화학공학소재연구정보센터
Journal of Physical Chemistry, Vol.100, No.16, 6731-6738, 1996
Basic Site Heterogeneity and Location in Alkali Cation-Exchanged EMT Zeolite - An Ir Study Using Adsorbed Pyrrole
The basicity of alkali cation exchanged EMT zeolites was investigated for the first time using pyrrole as the IR spectroscopic probe. It was found that the overall Lewis basicity in this material increased as the cation was exchanged from LiEMT to CsEMT in the alkali cation series. The shift in the v(NH) stretching frequency of adsorbed pyrrole correlated well with the corresponding oxygen charge (calculated for both bulk and local composition) in the respective EMT samples. Computer deconvolution of the main and broad v(NH) band of pyrrole chemisorbed on basic sites was performed using a band simulation program. This analysis revealed that the broad v(NH) band is actually composed of four individual v(NH) component bands in Li, Na, Rb, and CsEMT (and five in the case of KEMT), each one representing pyrrole adsorbed on a distinct basic site. These four (or five) bands evidence the intrinsic heterogeneity of basic sites existing in the EMT zeolite.
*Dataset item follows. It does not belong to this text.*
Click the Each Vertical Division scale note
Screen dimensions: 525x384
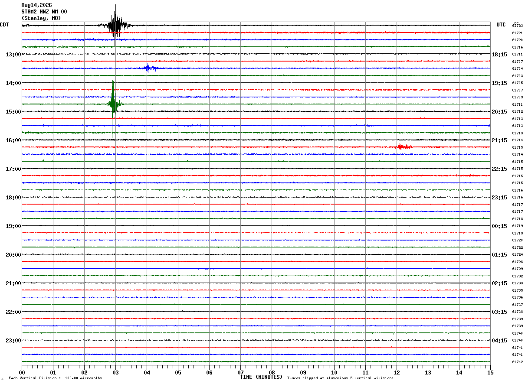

This heterogeneity is shown to depend on both the nature and the location of the exchanged cations. By considering both their integrated intensities and v(NH) frequencies, the various component bands could be assigned to the various basic sites located on the adjacent framework oxygens of the alkali cations at sites I’(a), I-a, I’(b), and II in EMT.